I checked the properties for that PDF and it says it was created with QuarkXpress Laserwriter, and produced with Acrobat Distiller on a Mac.

so then the next question becomes, how compressed can you make a scanned document, that is saved as a PDF, and have it still be easily readable? (my guess would be 50-100K per page? But maybe it COULD be less?)

And what is the best file to scan it as, compress it, before it is coverted to the PDF?

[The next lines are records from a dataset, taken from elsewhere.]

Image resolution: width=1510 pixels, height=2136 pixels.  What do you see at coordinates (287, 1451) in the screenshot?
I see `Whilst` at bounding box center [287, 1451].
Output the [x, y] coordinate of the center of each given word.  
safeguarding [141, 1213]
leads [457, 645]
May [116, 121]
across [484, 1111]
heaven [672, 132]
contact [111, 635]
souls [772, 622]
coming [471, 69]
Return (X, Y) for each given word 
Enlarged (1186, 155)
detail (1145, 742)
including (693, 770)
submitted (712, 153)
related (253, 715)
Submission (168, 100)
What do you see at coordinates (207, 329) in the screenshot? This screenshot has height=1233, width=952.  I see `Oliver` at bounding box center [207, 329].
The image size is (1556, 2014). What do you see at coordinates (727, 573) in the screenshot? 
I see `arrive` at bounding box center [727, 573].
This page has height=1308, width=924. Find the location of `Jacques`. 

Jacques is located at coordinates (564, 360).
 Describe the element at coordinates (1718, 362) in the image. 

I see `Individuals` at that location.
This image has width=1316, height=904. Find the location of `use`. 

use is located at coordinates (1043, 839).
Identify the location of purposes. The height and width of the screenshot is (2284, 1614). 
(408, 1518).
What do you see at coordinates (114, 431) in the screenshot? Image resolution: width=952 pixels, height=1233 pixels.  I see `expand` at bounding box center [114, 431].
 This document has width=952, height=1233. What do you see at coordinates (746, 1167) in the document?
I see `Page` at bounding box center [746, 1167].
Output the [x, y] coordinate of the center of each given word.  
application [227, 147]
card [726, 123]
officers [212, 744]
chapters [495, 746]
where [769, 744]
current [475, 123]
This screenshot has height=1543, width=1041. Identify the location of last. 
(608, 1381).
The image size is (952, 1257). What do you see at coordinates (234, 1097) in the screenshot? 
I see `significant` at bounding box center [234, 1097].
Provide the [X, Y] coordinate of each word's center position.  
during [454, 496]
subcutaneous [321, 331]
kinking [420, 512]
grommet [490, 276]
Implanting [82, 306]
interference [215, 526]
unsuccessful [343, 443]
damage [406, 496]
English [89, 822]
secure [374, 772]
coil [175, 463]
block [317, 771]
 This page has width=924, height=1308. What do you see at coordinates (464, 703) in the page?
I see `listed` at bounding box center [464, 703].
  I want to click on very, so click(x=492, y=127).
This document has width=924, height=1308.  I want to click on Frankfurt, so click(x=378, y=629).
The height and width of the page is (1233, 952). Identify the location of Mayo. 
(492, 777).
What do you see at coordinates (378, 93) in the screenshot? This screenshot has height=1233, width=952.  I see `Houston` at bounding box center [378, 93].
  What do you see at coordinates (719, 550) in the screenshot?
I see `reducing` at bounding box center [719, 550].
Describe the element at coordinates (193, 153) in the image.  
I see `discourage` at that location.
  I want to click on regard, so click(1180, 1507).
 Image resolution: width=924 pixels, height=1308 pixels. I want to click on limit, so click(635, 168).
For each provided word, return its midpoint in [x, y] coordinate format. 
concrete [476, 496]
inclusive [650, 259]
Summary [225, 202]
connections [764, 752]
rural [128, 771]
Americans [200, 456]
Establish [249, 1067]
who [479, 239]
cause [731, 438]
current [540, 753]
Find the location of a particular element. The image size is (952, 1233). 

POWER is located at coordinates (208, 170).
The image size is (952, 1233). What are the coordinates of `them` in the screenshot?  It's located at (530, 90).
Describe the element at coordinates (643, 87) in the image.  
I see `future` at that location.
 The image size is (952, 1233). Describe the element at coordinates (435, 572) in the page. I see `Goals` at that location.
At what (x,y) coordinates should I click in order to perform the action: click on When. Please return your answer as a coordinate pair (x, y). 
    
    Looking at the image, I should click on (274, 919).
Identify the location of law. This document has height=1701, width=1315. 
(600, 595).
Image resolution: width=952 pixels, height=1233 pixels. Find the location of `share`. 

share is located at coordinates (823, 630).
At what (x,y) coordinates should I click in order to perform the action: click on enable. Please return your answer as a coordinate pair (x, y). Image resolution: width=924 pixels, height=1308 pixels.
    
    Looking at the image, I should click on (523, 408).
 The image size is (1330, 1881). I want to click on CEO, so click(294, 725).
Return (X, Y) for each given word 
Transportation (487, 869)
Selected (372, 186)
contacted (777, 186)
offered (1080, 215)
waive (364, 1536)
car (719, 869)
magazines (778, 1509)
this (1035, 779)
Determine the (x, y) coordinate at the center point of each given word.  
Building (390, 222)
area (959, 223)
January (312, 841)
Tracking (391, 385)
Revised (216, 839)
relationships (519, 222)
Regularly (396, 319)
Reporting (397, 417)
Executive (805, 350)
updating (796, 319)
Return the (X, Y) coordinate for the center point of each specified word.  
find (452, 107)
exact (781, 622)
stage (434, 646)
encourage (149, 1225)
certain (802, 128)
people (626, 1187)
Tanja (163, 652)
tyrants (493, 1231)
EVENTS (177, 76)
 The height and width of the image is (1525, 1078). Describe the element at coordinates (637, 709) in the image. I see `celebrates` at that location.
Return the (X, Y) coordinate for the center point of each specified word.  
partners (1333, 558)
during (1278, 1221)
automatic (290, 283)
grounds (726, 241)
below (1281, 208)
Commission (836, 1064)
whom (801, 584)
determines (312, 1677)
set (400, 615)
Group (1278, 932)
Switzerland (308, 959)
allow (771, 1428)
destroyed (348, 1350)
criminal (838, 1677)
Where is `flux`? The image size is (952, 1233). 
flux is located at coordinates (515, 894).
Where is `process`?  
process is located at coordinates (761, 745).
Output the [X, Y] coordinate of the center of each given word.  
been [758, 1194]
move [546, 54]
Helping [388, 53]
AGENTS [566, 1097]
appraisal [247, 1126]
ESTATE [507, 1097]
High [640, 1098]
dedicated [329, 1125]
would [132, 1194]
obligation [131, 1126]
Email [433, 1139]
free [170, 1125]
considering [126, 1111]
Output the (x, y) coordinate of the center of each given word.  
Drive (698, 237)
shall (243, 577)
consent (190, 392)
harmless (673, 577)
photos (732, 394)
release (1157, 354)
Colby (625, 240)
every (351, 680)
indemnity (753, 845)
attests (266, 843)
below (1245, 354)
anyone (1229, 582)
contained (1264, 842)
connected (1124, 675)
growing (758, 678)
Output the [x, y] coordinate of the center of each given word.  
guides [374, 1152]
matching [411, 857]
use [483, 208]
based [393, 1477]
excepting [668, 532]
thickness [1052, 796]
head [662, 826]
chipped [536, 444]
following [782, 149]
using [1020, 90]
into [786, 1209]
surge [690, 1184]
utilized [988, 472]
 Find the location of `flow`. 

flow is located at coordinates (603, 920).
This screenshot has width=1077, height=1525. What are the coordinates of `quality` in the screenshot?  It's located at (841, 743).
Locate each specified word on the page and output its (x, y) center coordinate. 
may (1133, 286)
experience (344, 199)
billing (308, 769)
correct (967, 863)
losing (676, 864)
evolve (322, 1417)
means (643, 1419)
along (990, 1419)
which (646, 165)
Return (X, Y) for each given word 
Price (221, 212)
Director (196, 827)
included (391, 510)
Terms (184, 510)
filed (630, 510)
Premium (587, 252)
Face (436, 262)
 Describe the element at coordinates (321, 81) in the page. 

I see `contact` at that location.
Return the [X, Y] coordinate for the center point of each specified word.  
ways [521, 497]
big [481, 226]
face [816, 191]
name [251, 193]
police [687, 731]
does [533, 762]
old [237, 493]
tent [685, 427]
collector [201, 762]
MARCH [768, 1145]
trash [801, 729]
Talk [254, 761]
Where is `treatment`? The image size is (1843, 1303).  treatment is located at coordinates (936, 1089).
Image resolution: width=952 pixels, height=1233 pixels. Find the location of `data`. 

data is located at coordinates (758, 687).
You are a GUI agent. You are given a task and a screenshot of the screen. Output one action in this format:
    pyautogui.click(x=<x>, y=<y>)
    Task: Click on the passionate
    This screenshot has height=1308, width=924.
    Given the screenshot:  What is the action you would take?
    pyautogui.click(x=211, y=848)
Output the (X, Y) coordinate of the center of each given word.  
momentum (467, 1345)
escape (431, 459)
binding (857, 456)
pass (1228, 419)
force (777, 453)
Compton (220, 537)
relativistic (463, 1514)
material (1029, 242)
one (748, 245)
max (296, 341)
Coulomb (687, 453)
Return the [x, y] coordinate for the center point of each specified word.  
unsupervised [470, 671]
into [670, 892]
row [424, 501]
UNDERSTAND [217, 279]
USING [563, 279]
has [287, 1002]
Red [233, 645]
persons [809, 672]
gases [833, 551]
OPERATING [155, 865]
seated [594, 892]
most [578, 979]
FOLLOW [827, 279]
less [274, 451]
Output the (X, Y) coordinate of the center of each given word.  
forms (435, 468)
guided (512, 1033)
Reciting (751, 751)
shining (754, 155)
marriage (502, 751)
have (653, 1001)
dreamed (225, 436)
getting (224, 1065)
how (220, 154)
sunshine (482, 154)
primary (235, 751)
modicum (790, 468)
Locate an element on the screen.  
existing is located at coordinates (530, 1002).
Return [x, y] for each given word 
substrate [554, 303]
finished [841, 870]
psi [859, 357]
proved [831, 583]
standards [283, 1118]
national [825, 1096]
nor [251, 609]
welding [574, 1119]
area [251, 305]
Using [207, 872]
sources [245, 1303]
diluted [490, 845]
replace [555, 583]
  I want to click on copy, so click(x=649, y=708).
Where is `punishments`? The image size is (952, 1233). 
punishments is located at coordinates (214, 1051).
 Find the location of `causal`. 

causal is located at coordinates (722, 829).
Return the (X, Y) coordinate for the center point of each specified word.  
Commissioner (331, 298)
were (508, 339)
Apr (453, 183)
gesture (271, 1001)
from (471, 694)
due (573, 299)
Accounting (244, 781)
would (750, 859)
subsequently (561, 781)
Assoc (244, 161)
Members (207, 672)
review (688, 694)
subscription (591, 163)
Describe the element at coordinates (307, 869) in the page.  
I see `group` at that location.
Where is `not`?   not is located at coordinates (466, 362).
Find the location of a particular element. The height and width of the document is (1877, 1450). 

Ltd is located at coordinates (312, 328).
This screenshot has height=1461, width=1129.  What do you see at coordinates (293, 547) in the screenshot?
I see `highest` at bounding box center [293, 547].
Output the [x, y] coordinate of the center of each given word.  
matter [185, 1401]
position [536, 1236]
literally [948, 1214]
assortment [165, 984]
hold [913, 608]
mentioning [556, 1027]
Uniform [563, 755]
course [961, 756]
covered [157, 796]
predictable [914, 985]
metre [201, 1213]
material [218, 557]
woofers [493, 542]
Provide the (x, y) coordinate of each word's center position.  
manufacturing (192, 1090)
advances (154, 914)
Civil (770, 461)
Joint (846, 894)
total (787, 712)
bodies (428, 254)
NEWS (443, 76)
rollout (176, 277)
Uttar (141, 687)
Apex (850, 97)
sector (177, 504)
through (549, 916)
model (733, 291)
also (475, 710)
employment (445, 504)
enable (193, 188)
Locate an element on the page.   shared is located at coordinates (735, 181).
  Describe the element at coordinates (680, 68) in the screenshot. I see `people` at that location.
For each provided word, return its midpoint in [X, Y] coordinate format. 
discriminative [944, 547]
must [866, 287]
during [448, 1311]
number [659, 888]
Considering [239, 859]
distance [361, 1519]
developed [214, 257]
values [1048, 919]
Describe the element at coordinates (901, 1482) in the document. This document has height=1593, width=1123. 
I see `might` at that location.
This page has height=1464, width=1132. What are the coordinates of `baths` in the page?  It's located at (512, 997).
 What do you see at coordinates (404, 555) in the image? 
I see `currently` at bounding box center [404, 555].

In the Acrobat compression area, i even set it to HIGH compression, and this didn't do anything.
When i have time later, i will do a search. There must be folks out there who know everything about Acrobat.

Coz

TesTeq said:
I am sure that this document was created electronically (for example printed from Word to PDF writer) and all the diagrams were saved as vector graphics - not bitmaps. If you scan into Acrobat it must save the compressed bitmap of the whole page.

TesTeq
 
PDFZone

Is a place you might want to go. However, the amount of knowledge there was too large for me to take in. Acrobat is used extensively by professional publishers and printers; much of the discussion centers around these aspects of the output.
 
Paperport...

Last fall, I decided to make my small business (appliance repair shop) as paperless as possible - I started this past January 1st. I use PaperPort Deluxe 9 with a multifunction network printer/fax/scanner - a Brother 420CN. I scan all paper into Paperports file type called .max. When I need a PDF, say to email to someone, I 'print to PDF' using the Paperport program. Works perfectly. I sort all scanned files just as if I were placing them into a filing cabinet. I still use the search function a lot though. I scan all paper that crosses my virtual desk every day - about 30 pages or so. Takes less than 10 mins to scan, index and file. While doing that, I do things like - well what I'm doing right now - writing notes or replying to emails. I hardly think about paper anymore as it has become such a non-issue for me. If I need something - hit the search button and I've got it in hand in seconds. I have also put most of last years paper into digital format - took me several good weekends of work. I also scan magazine articles, user manuals, quotes from books, etc. which I keep in various files including my GTD Reference and Future files. For backups, I simply use a IOGear ION external harddrive - plug it into a USB port and drag and drop - not sure exactly how long it takes as it is the last thing I do before I goto bed. I have also scanned about 90% of my service manuals. Paperport allows me to 'stack' them in the same order that they are in the book form which makes reading them about the same as reading the actual manual. I scan at 200dpi in greyscale - seems to work the best for me - easy to read - and the OCR program makes fewer mistakes. As I have my laptop with me where ever I go - I have my office/filing cabinet with me also. Although the initial scanning was extreemly time consuming, the result has been a huge time and stress saver.